Lembro-me de ter crescido ouvindo suas cantorias. Quando criança, eu não entendia plenamente o significado, mas eram momentos mágicos, onde cada palavra improvisada parecia conversar diretamente comigo. Infelizmente, esses encontros têm se tornado cada vez mais raros. Hoje, são poucos os que ousam pegar suas violas e enfrentar as estradas em busca de público. Nas praias, os repentistas remanescentes, sob o sol quente, ainda tentam encantar os passantes, improvisando até o dia acabar.
Esses guerreiros da poesia não têm medo do trabalho. Lutam diariamente para que sua arte não seja esquecida. Com cada verso improvisado, eles desafiam o tempo e a indiferença, acreditando que o repente pode voltar a ter o espaço que merece.
Quem já ouviu não esquece: “Ô amigo, pare aí e preste atenção, que agora eu canto a história…”. Com essas palavras, eles abrem caminho para narrativas que encantam, ensinam e emocionam. Às vezes, o final pode não agradar a todos, mas o brilho nos olhos do público revela o poder da poesia que vem do coração.
Por isso, caros leitores, eu lhes convido a valorizar os repentistas. Quando você parar para ouvi-los, esteja em uma feira, na praia, ou em qualquer outro lugar, lembre-se de que eles carregam nas mãos e na voz a história e a essência do Nordeste. Eles nos mostram que nossa cultura é rica, resiliente e merece ser celebrada.
Convido-os, com todo o respeito, a prestigiar esses artistas, porque só assim poderemos garantir que seus versos continuem a ecoar, pois cada rima improvisada é um pedaço de nós mesmos, transformado em arte.
Caro amigo e amiga leitores, quando foi a última vez que você ouviu um repente? Deixe aqui para gente um pedacinho de sua lembrança.






























Uma resposta
Realmente a maior presença deles é nas praias, certamente para maior aproximação com os turistas e poderem ter um dinheiro a mais. É uma cultura nordestina fantástica.
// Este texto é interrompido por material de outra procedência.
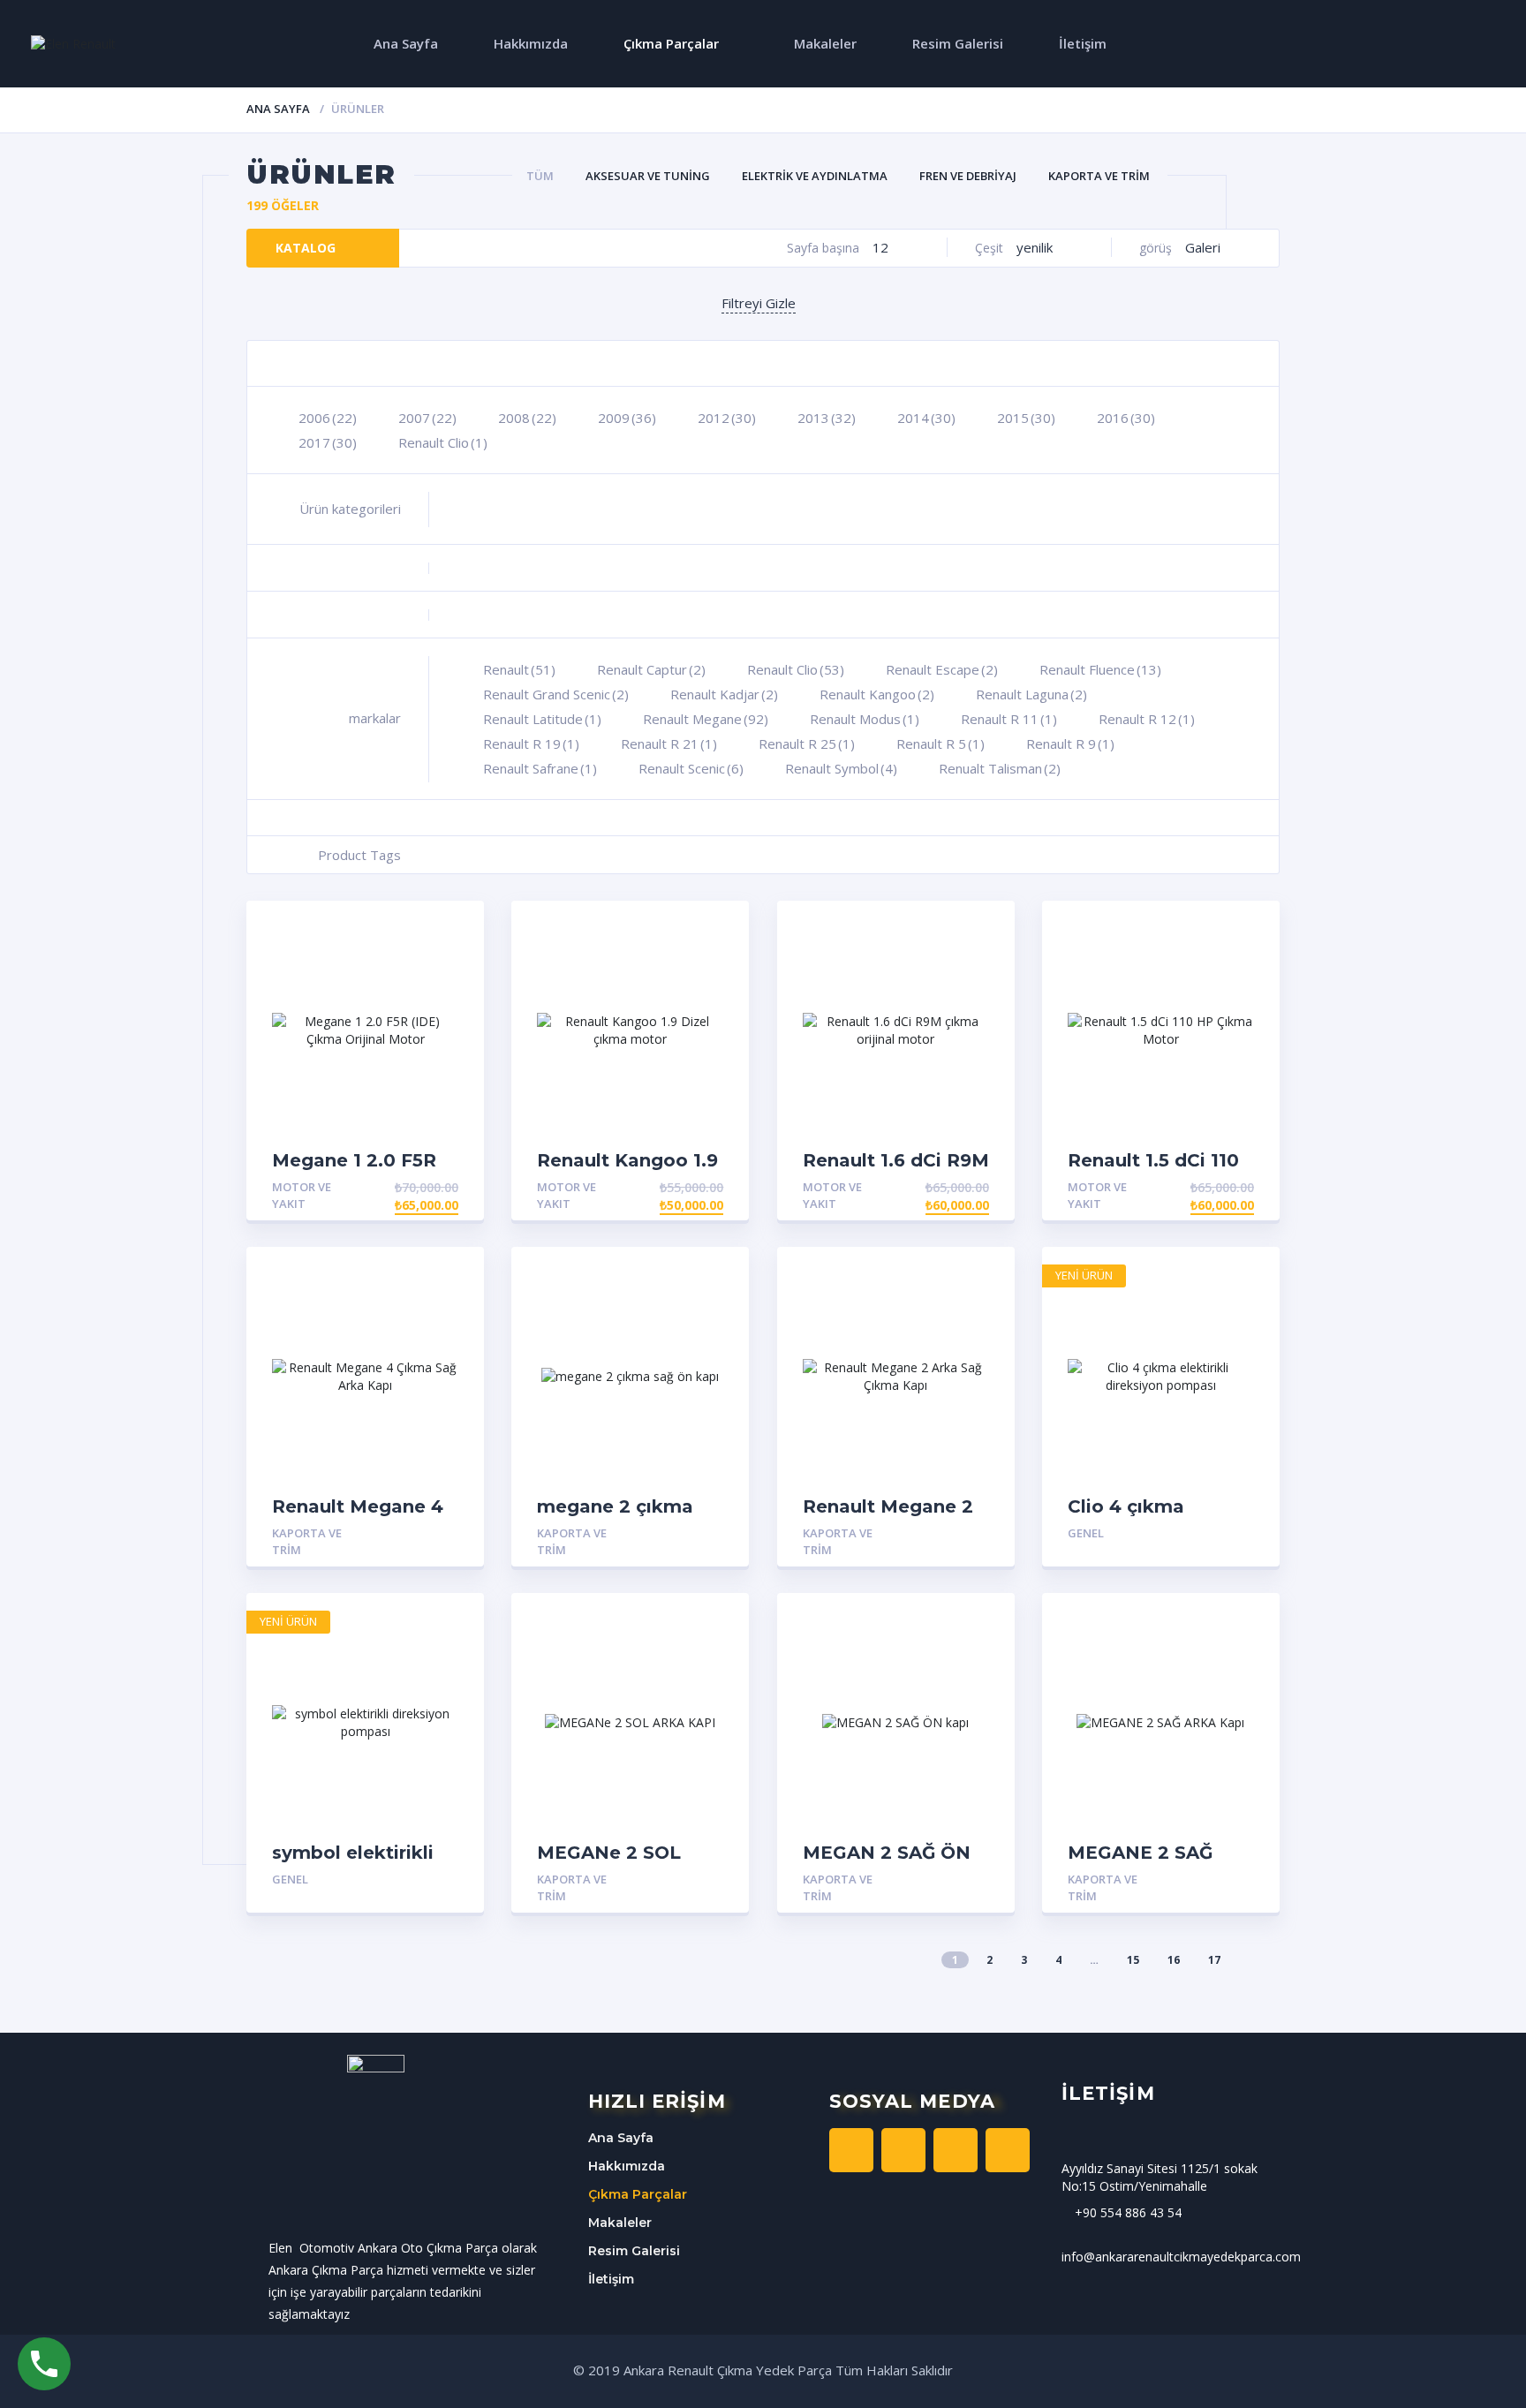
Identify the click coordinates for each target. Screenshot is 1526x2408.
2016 (1126, 417)
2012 (727, 417)
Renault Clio (442, 442)
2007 (427, 417)
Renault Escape (942, 669)
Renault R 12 (1147, 719)
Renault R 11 (1009, 719)
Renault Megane (705, 719)
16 (1173, 1959)
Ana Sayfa (406, 43)
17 (1214, 1959)
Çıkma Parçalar (671, 43)
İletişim (1083, 43)
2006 (327, 417)
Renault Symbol (841, 768)
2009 (627, 417)
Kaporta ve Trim (1099, 176)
Concordo Edson, é muito importante mantermos viva a nossa cultura.
Gosto muito e ler essa coluna e a narrativa cultural de vivências lindas. Quando iniciei no turismo a praia do francês era repleta de repentistas que abordavam os turistas e sempre após perguntar o nome e a procedência começavam a trolar a cantoria entre eles e o público que ficava estarrecido com tanto improviso poético e entrosamento.
Grata por compartilhar esses momento raros.
Ana Rogato, sempre via as duplas percorrendo a pria do Francês, era incrível como tinha o poder de síntese quanto as narrativas. Continue nos acompanhando, e aguardo dicas.
Muitos atuam também nas areias das praias.
Michelle, isso no calor do nosso sol, eles estão sempre presentes. É bom manter viva a lembrança dos repentistas conosco. A história do nosso nordeste tem muito a nos contar.